Background: Preoperative lymphoscintigraphy may be informative when assessing nodal status in patients with early gastric cancer, especially for surgeons who are scheduled to introduce or have just introduced SLN biopsy.
Methods: A total of 80 patients with clinical T1N0M0 gastric cancer were injected with technetium-99 m tin-colloid and then underwent preoperative lymphoscintigraphy. The detection rate of SLN per lymphatic basin was determined on the basis of the results of confirmatory lymph node dissection.
Results: By means of lymphoscintigraphy, 71 of 106 basins were found (67%; 95% confidence interval [CI], 57.2-75.9%).

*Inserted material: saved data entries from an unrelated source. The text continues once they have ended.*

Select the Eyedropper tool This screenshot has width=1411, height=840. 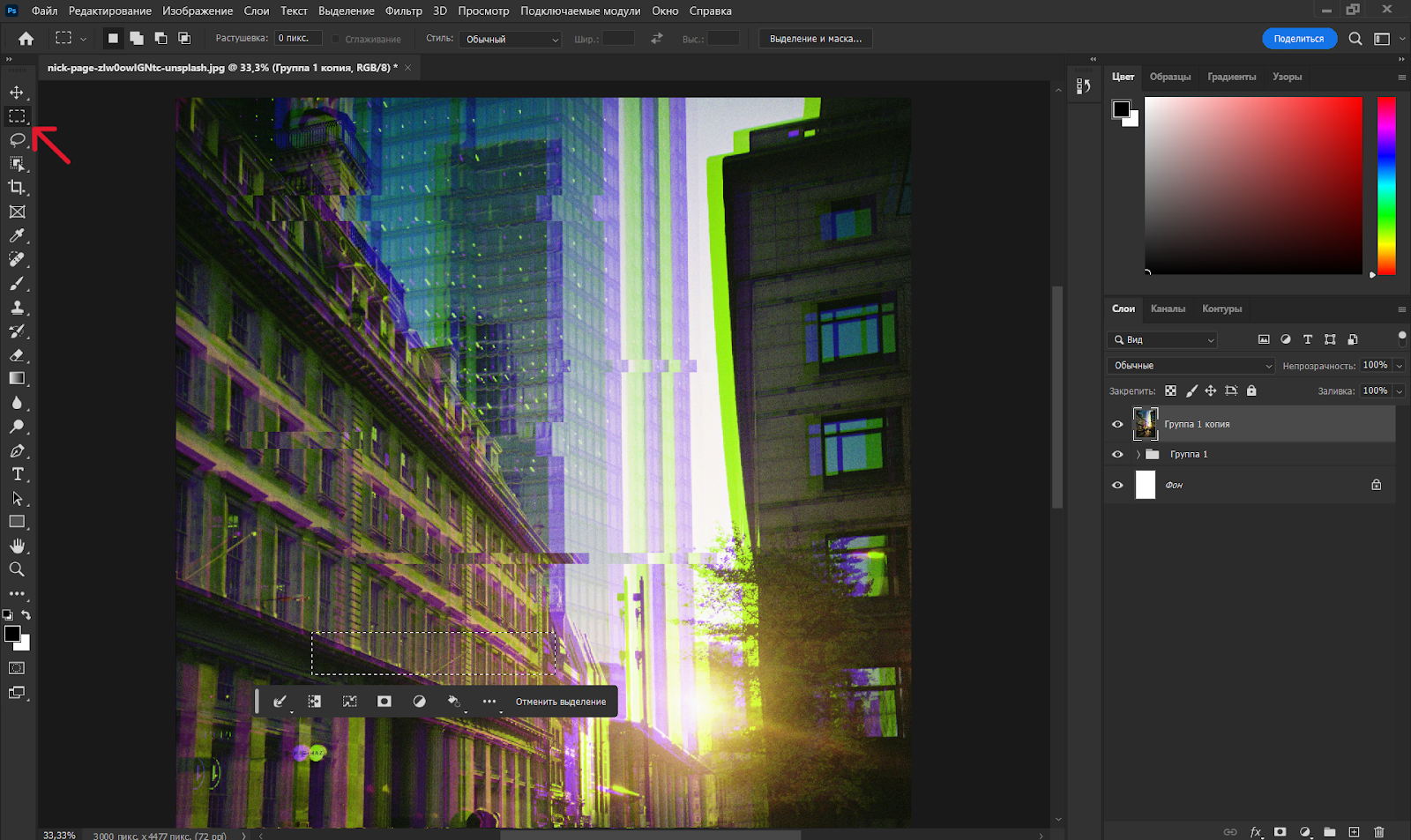[17, 234]

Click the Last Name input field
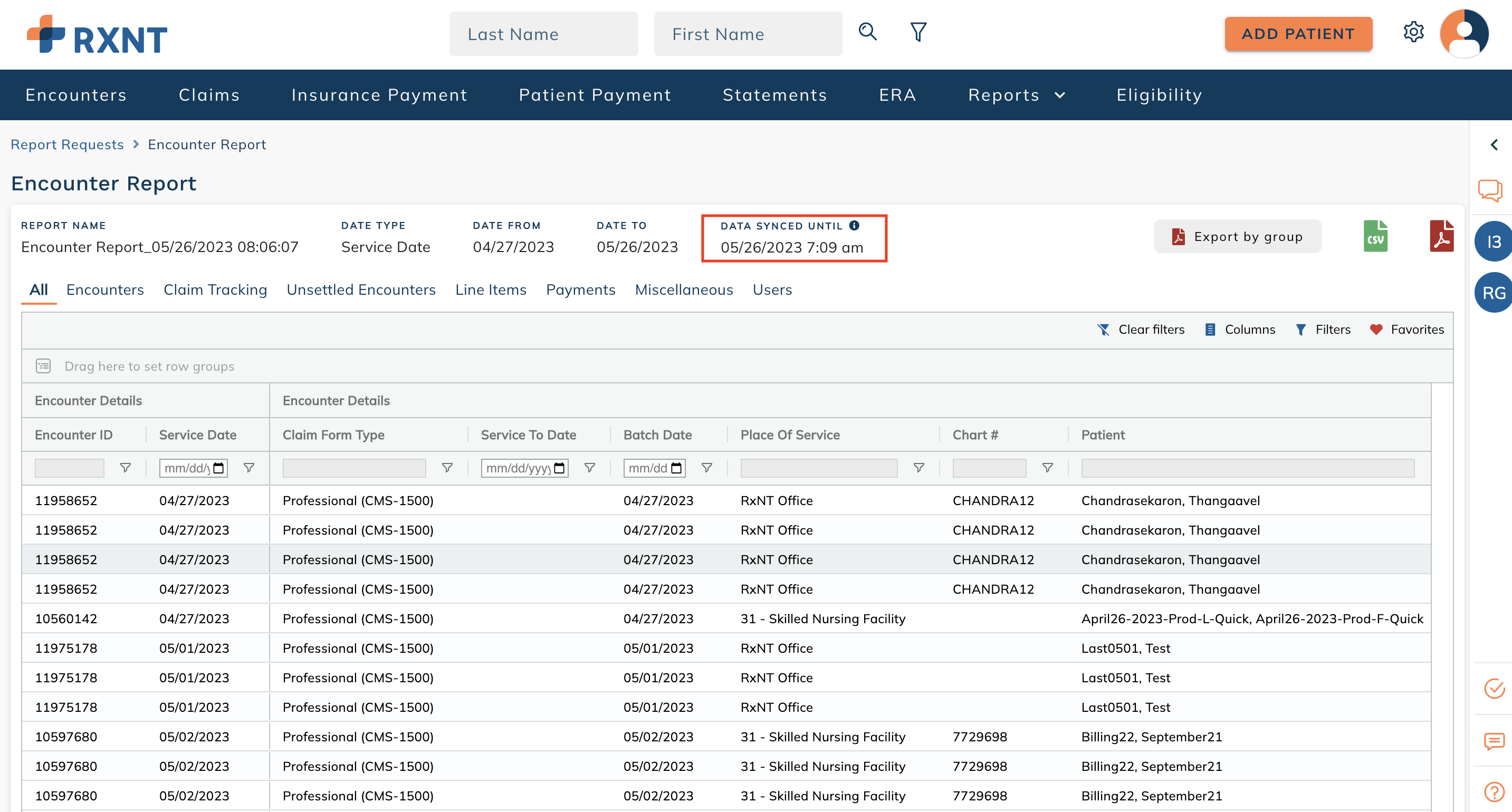(x=543, y=33)

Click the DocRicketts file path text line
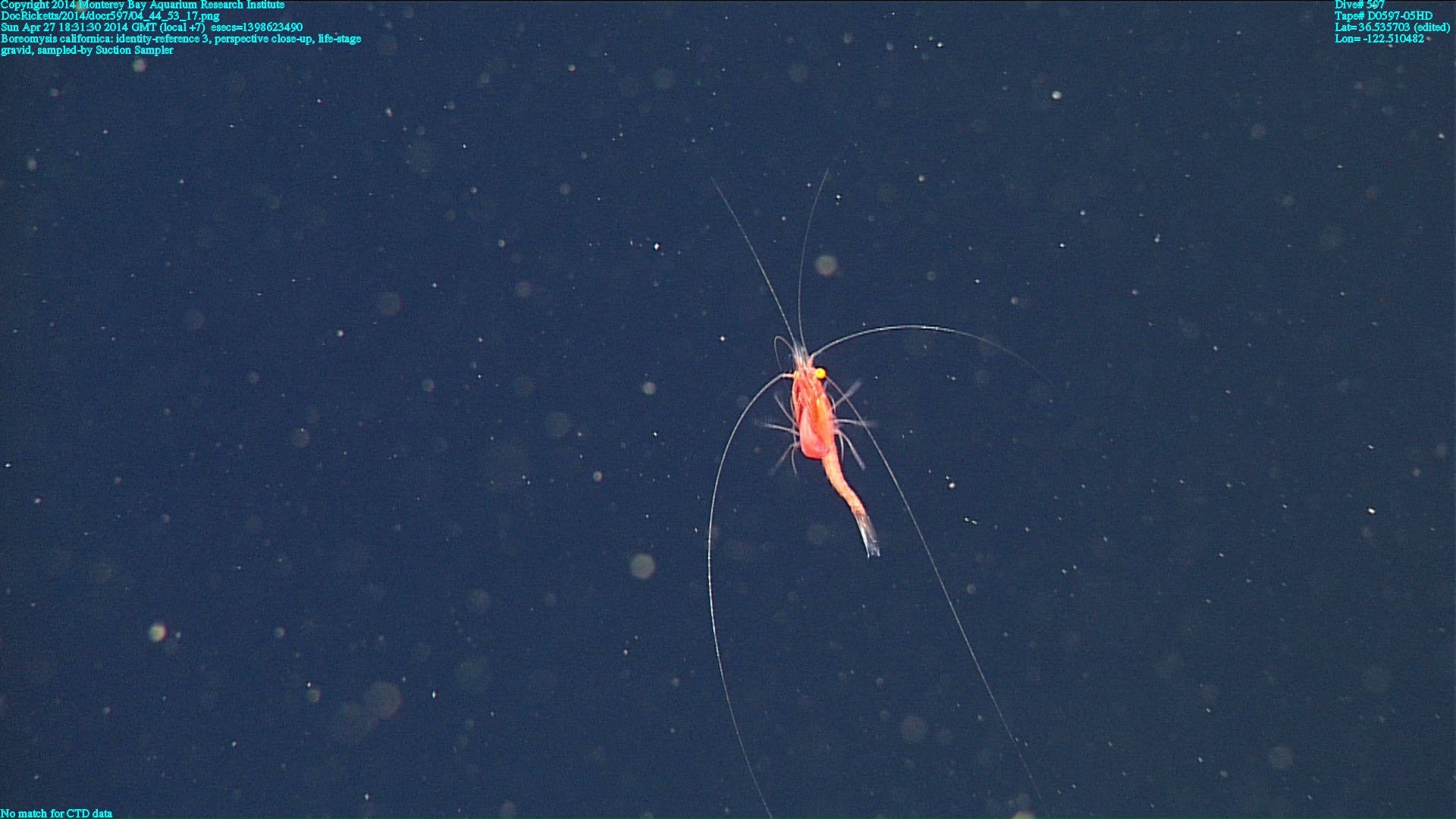(110, 16)
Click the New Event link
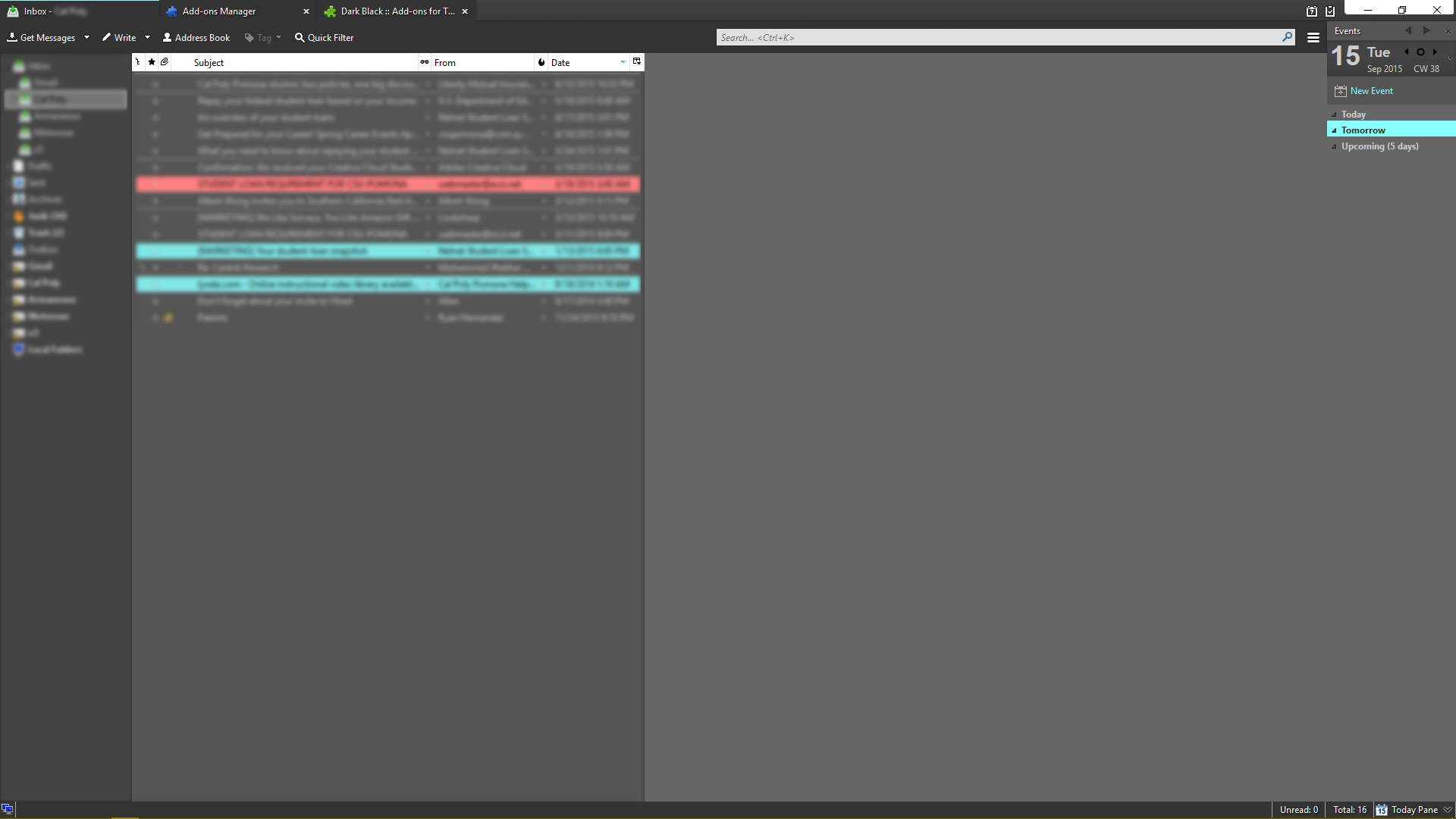Screen dimensions: 1456x819 click(1371, 91)
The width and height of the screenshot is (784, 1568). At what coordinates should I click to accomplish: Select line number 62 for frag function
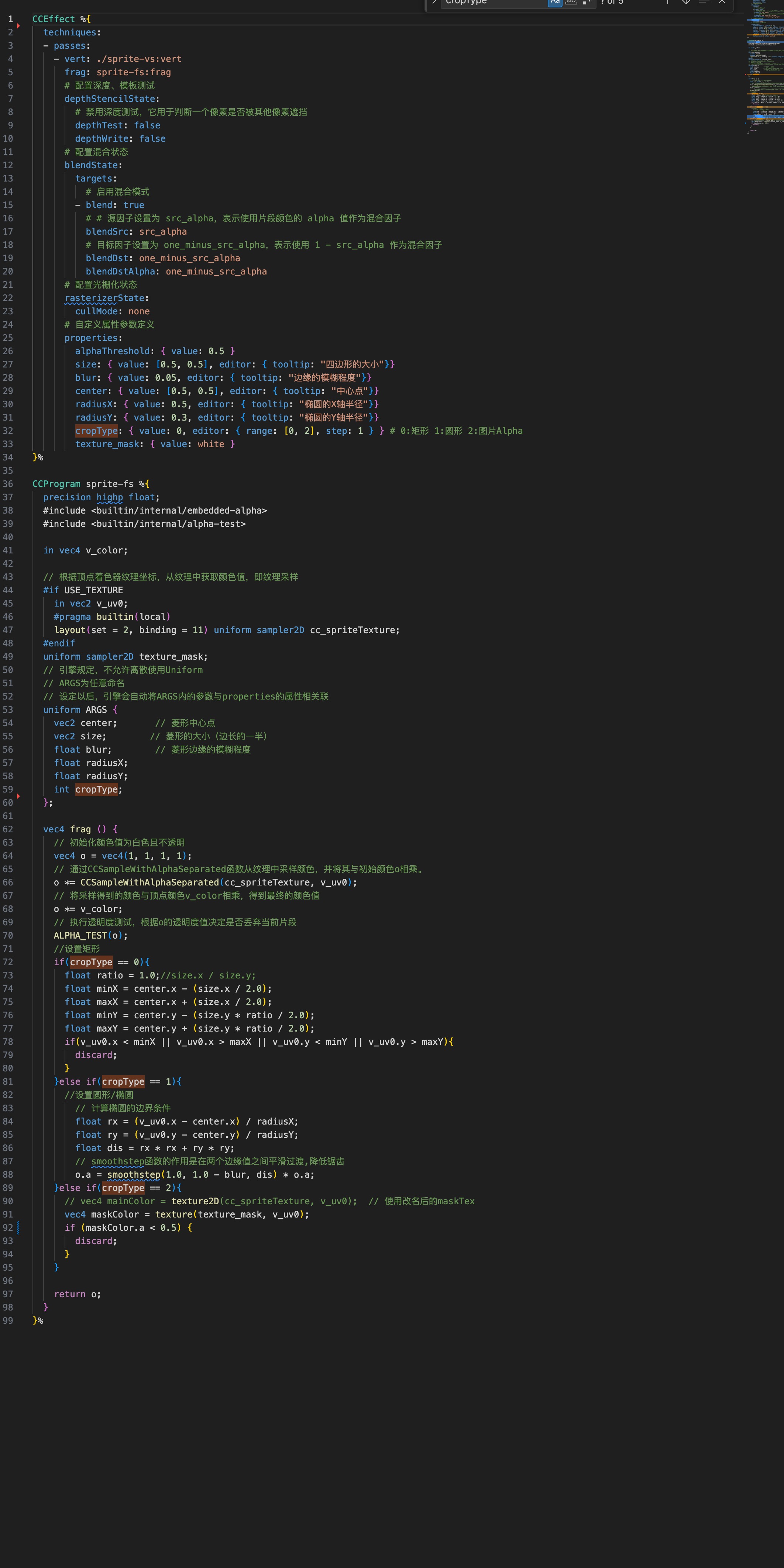pos(8,829)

Patients were stratified into the following subgroups: successful (S; all basins visualized), partially successful (PS; some basins visualized), and unsuccessful (U; none visualized). The body mass index (BMI) was significantly higher in the U (24.0 +/- 2.5) than in the S (22.3 +/- 2.4) group (P = 0.037). All patients in the U group had a single basin. Multivariate analysis showed that BMI was associated with unsuccessful lymphoscintigraphy (OR, 1.43; 95% CI, 1.06-1.92; P = 0.019), whereas all factors were similar between the S and PS groups.
Conclusion: BMI affects SLN detection during lymphoscintigraphy. Unsuccessful lymphoscintigraphy suggests that SLNs are located in a single basin. When lymphoscintigraphy is positive, no preoperative factors can predict whether all lymphatic basins can be visualized.